The events of the central drama have come to an end, but so much awaits Jem and Scout and Atticus once the morning comes, and the morning after that, and the one after that, and on and on through their lives which have been forever altered by their experiences in this small southern town. Those future lives are in flux and best left to the reader’s imagination. It can be quite effective, then, to close the central dramatic arc of a book while leaving the future for the main characters slightly open.
I don’t have any strong feelings about epilogues, but I see their effectiveness when wishing to dramatize characters’ lives at a time far in the future from the central dramatic arc of the book. Still, I should note that a skilled writer can allude to distant futures with succinct statements. Scout, for instance, walks the enigmatic Boo Radley back to his house: His fingers found the front doorknob. He gently released my hand, opened the door, went inside, and shut the door behind him. I never saw him again. Just like that, the story of Boo Radley ends. I should also note that the end of a book, whether during the main narrative or in an epilogue, can be an opportunity to emphasize some of the major moments of the story. Here, again, is Scout, speaking of Boo Radley: He gave us two soap dolls, a broken watch and chain, a pair of good-luck pennies, and our lives. With this, Scout sweeps us back through the narrative. She even manages to recall her friend Dill and her neighbors Miss Stephanie Crawford, Miss Maudie, and Mrs. Dubose. She reminds us of Jem and her coming home from school and racing each other to reach their father. She imagines events such as Atticus’s shooting of the rabid dog from the perspective of Boo Radley, and as she does, she evokes the narrative we’ve lived through.

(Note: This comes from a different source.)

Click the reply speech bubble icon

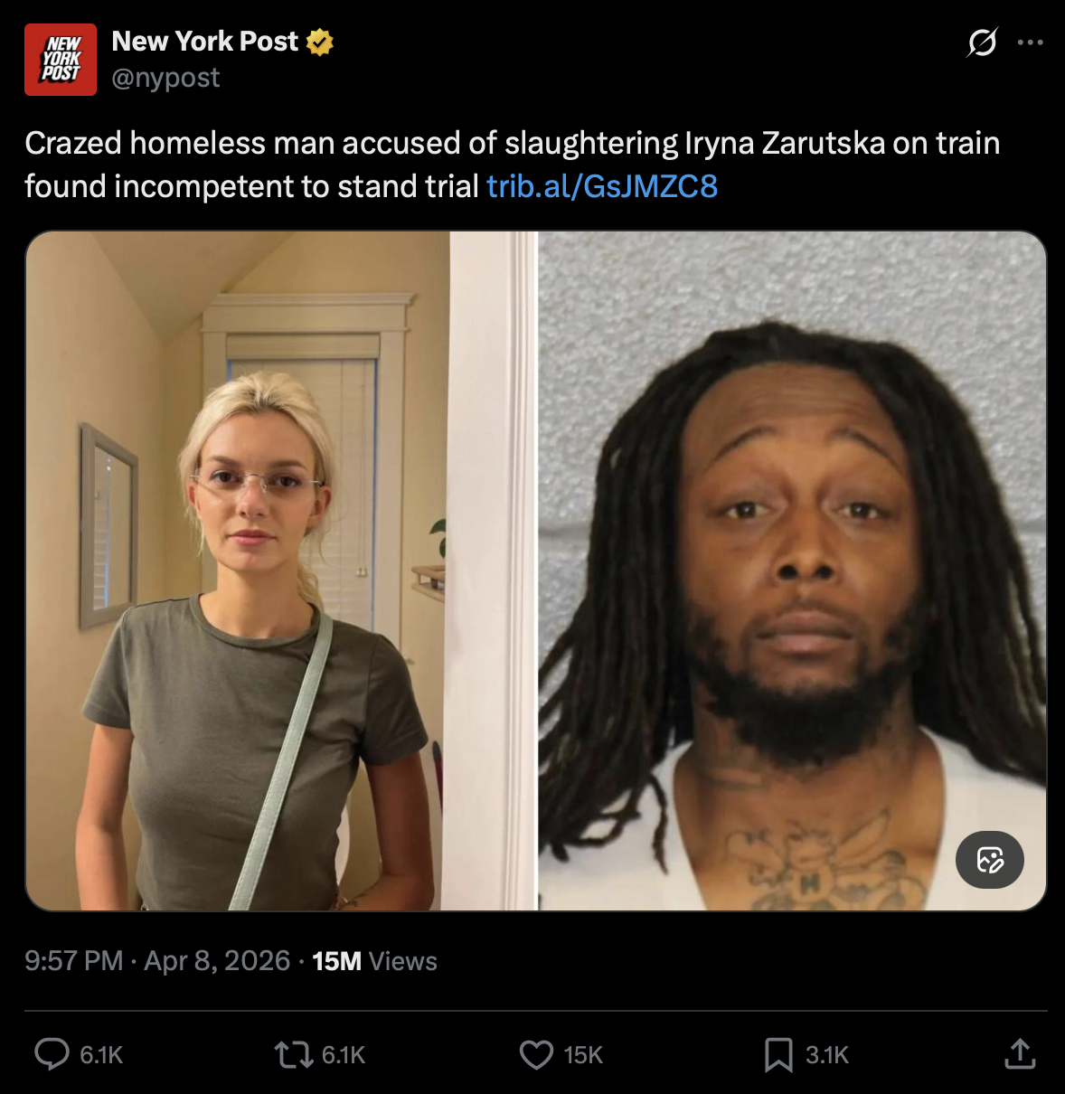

In short, the power of a book-length narrative comes from a certain degree of closure to the central dramatic events while leaving the consequences to reverberate in the silence that comes upon us after we read the final page. We sense our main characters’ lives going on without us there to witness them, and the bittersweet feeling we have when we say goodbye to loved ones fills us. On one hand, we’re satisfied to have shared the drama of the narrative with these people, but on the other hand, we’re sad to have to let them go.
Excellent. Helpful. To Kill a mockingbird is one of my favorites. Thank you.
It’s one of my favorites, too, Rhonda!